Spanish settlers first arrived in Isla-Mujeres (Island of the Women) during the 16th century, and today this small island carries a population of a little over 12,000. In the waters of Isla Mujeres is world class snorkeling and scuba diving with the Underwater Museum and the Meso-American Barrier Reef. On the water is the opportunity to jet ski, kayak, paddle board and or swim in the clear warm inviting waters of the Caribbean. The island itself is only7 km long and 650 Meters wide, but it is just big enough to justify renting a golf cart for the day as your get around vehicle. While on the island, there are plenty of great places to sightsee, great dining, beverage spots and of course shopping. For those of you who would just like to relax, there is the gorgeous beach and the eateries that reside beachside as well.
With an island this small, you might be asking, “what is there to sightsee?” For a start, there is the cemetery which is unique in that a resident pirate named Mundaca made his tombstone and then died in Merida leaving an open grave that still awaits his arrival. The turtle farm is open daily 9-5, and for a mere 30 pesos (less than 2 dollars) you can see the turtles from egg to adult. A visit to the north beach or Playa Norte will reveal the beautiful aqua waters and sandy beaches that would have remained hidden if you hadn’t made the trip. Avenue Hidalgo is the islands version of New Orleans Bourbon Street, and it does deliver. At the southern end of the island are the ruins of the Temple to Ixchel - goddess of the moon. In 1988 Hurricane Gilbert reduced the temple to what it is today and almost succeeded in finishing it off.

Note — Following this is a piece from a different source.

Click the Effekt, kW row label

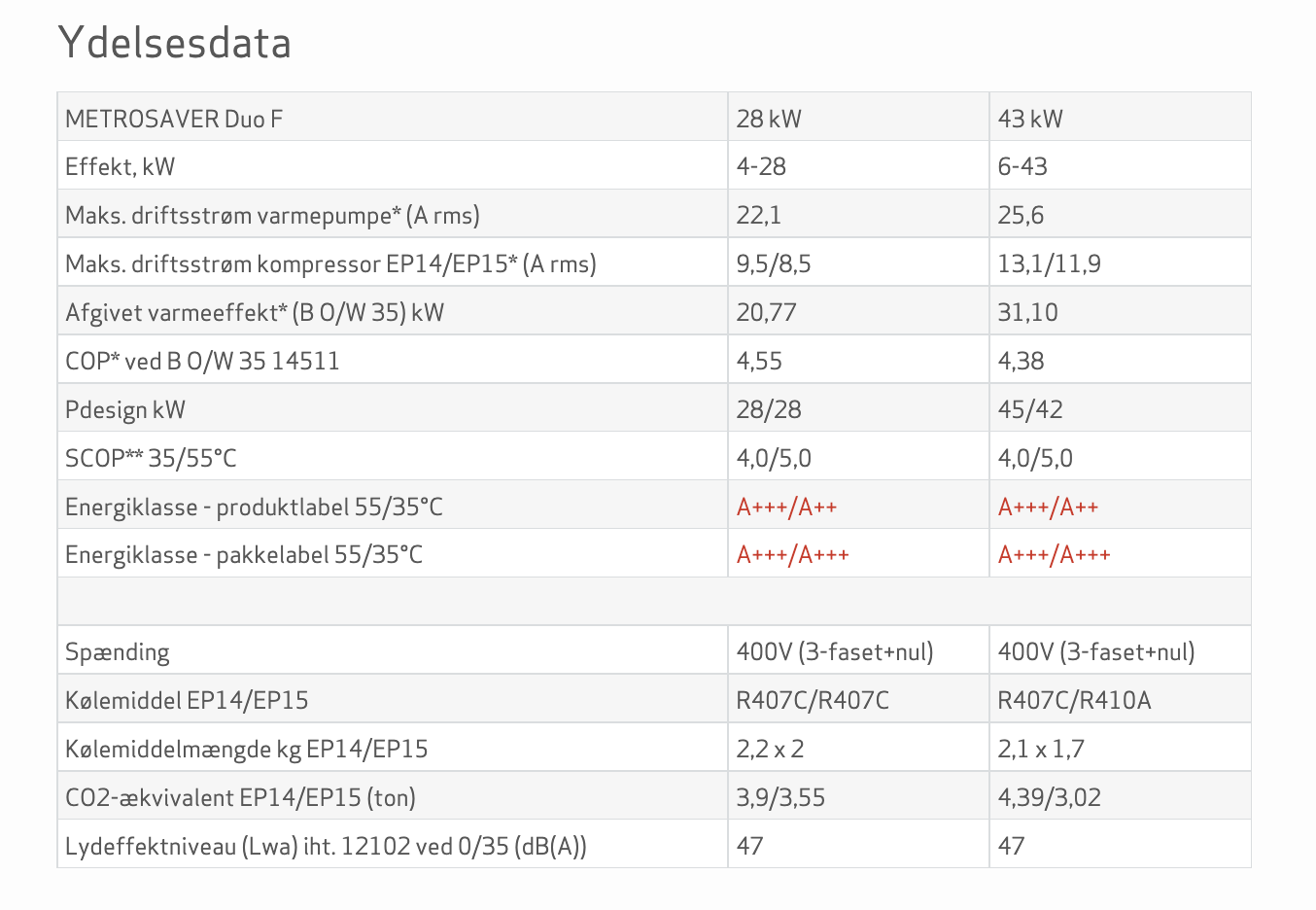coord(120,166)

If the island doesn’t provide you with enough thrills, the best treat presents itself in the water with a set of snorkeling mask and fins. Once out on the Great Mayan Reef, hours can slip by while viewing all of what the marine life surrounding Isla Mujeres has to offer. Since you are out on the water, a must see is the Underwater Museum which contains what is probably one of the most prolific underwater art exhibits created by man. With almost 500 cement sculptures, it is definitely worth a peak.